Today, I want to talk some more about how markets can be harnessed as a power for good. But first, consider the scope of the problem:
According to the CIA Factbook, the world’s GDP was estimated at $69.5 trillion in 2008. If divided by the current world population of around 6.7 billion, that would yield a global per capita income of just over $10,300. This doesn’t seem like much, but it would actually be a vast improvement – the World Bank estimates that in 2001, 2.7 billion people lived on less than $2 a day. (This number has undoubtedly gone down somewhat with the rise of China and India, but is still substantial.)
Of course, achieving this level of income equality would require pooling all the world’s wealth and then redistributing it equally to every person – a proposal which is unlikely ever to be implemented, for a wide variety of reasons. But there’s a bright side to this as well: the fact that billions of people eke out a living on so little means that total income equalization is not necessary. Even a small degree of redistribution would be enough to produce a drastic improvement in the standard of living for the world’s poorest and most desperate.
“Redistribution” is a dirty word in the minds of libertarians and conservatives, who think of it solely as direct aid to developing nations funded by taxation. But that’s an incomplete definition. Any program, public or private, that results in money flowing from the world’s wealthy nations to the developing ones is a form of redistribution. Kiva is one example, a microfinance organization that makes loans to entrepreneurs and businesses in the developing world, which it funds with donations from citizens of wealthy nations.
Wealth-creating free markets have enormous potential to improve the lives of the world’s poor. But billions of people who need those benefits most are unable to tap into them, because poverty is self-perpetuating. People in poor countries can’t access the credit and lack the infrastructure that are needed to create successful businesses. Meanwhile, most of the wealth that’s created in the industrialized world stays in that world, circulating among a small pool of rich stockholders and investors. The U.N.’s target for a meager 0.7% of GDP to be given as aid has been consistently missed by almost all rich nations. Private giving improves these numbers somewhat, but the amount that the rich nations give, compared to what we could give, is still pitifully small – and the wealth gap between rich and poor continues to widen.

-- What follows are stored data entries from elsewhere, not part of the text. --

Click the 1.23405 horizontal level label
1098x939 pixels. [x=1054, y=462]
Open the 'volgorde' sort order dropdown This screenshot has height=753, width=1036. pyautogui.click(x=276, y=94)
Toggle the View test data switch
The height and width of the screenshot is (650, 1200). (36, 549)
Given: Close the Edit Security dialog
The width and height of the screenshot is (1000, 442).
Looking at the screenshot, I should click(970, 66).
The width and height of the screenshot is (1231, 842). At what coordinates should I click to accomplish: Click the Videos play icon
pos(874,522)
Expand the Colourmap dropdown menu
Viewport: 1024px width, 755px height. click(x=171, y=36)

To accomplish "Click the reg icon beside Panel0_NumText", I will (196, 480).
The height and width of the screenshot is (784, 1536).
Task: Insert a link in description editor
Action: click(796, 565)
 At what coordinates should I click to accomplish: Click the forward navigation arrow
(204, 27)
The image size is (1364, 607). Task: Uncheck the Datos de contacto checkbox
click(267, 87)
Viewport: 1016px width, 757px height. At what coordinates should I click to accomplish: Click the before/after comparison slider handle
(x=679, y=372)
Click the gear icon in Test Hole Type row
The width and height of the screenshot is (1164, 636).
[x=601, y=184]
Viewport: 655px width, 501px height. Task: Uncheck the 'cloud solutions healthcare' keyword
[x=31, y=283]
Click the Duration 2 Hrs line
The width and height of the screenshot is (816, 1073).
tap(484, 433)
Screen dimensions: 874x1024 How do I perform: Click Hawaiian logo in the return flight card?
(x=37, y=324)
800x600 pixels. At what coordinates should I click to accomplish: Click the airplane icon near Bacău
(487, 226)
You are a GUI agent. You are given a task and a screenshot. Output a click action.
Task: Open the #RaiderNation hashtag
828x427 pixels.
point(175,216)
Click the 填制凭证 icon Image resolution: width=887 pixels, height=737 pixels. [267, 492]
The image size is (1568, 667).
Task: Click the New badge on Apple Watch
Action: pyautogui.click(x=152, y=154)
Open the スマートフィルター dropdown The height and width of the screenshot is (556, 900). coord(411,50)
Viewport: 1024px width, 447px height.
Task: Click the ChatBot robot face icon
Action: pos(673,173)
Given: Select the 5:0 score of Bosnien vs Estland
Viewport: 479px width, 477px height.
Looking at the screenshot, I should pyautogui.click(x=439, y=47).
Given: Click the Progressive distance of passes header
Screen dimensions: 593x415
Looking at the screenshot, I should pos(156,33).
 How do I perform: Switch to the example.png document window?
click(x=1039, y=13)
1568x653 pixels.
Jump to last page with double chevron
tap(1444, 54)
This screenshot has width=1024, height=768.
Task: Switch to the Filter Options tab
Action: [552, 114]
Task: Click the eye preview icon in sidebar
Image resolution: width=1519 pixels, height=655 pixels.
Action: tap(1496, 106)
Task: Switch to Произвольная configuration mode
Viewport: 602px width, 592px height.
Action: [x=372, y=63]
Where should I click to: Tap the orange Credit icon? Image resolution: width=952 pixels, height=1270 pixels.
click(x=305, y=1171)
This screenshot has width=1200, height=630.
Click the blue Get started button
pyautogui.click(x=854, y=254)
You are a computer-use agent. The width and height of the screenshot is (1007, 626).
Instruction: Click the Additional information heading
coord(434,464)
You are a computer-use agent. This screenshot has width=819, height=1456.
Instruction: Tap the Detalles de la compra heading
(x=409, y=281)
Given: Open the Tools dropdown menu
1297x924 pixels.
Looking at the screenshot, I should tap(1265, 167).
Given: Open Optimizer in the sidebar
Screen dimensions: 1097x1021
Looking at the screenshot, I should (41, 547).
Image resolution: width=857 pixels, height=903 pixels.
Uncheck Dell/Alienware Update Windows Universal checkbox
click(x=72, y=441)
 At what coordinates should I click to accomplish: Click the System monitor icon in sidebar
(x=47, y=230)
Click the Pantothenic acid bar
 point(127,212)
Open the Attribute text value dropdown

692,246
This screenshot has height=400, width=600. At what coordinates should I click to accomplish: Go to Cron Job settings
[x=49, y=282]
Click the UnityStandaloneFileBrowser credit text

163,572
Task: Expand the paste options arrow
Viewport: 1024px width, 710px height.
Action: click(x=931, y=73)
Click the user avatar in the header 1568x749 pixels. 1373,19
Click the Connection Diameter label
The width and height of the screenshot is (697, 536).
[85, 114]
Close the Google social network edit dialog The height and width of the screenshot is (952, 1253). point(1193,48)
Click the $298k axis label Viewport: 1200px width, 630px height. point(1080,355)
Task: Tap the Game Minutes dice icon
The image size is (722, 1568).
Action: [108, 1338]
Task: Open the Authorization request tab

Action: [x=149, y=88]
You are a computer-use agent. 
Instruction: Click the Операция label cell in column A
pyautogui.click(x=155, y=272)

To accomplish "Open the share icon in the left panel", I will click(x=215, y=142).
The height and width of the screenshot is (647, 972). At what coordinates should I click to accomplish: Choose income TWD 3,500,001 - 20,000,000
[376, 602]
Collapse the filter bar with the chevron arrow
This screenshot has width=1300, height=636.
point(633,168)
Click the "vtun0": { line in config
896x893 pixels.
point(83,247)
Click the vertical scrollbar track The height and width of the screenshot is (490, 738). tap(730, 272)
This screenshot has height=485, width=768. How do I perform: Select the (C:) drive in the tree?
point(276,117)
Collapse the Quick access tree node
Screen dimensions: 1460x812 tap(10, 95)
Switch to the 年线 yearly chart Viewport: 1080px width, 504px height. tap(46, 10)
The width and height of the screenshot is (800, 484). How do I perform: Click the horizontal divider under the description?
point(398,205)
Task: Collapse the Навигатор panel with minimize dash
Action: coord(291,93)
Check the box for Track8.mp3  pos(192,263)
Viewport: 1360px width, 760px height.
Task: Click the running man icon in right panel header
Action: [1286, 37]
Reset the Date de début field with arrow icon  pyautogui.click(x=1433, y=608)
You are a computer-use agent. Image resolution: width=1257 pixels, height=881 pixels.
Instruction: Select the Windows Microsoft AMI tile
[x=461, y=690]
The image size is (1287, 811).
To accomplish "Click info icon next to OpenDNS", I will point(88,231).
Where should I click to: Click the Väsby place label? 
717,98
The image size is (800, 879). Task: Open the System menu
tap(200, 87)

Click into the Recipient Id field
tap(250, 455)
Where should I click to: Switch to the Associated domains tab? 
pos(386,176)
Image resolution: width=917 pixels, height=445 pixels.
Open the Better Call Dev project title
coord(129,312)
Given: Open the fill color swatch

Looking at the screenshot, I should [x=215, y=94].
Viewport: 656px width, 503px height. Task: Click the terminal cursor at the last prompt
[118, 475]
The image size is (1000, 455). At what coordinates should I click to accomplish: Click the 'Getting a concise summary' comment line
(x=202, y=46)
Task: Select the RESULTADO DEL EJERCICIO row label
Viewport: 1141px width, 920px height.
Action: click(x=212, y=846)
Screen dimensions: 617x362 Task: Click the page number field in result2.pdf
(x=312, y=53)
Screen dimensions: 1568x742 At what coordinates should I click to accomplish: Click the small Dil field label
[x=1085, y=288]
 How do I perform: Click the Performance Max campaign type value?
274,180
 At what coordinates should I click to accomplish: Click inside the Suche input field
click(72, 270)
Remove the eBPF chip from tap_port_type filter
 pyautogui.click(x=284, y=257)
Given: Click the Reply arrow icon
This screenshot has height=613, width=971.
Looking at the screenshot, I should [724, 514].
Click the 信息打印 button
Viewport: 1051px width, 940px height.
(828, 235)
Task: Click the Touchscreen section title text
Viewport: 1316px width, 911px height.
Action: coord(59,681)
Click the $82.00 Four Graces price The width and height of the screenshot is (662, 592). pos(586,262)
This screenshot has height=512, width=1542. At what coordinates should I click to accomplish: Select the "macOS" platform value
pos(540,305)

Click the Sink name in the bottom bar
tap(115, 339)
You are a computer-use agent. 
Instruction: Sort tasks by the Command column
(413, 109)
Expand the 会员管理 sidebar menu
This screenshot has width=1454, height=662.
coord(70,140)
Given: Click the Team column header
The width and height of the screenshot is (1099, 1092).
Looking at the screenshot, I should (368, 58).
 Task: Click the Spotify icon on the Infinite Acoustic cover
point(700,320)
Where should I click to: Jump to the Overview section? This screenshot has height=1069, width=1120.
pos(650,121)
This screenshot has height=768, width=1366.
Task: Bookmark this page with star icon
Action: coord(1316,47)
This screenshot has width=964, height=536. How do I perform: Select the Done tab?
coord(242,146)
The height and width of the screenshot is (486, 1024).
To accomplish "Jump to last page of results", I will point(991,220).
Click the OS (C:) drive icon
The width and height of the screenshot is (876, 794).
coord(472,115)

To make real progress in ending poverty, we need a different vision of capitalism. We need businesses with a different mission: not to enrich the already wealthy, but to redistribute their profits in beneficial ways. I’m not talking about non-profit foundations that subsist on charity, but real businesses, making a profit by selling goods and services that people need, competing with each other for market share, just as we have now. These businesses would, however, make it a part of their charter to donate all or part of their profits to some worthy cause. Even pledging to donate as little as 10% or 20%, from a large corporation, could be a significant sum.
We already have exemplar companies, like Newman’s Own, which donates all profits to charitable causes. But rather than just a few companies out of many doing this, it should be the norm. Why doesn’t every business have a designated cause which they support? Why isn’t philanthropy part of the core mission of every company, rather than a side pursuit engaged in mainly for the favorable publicity?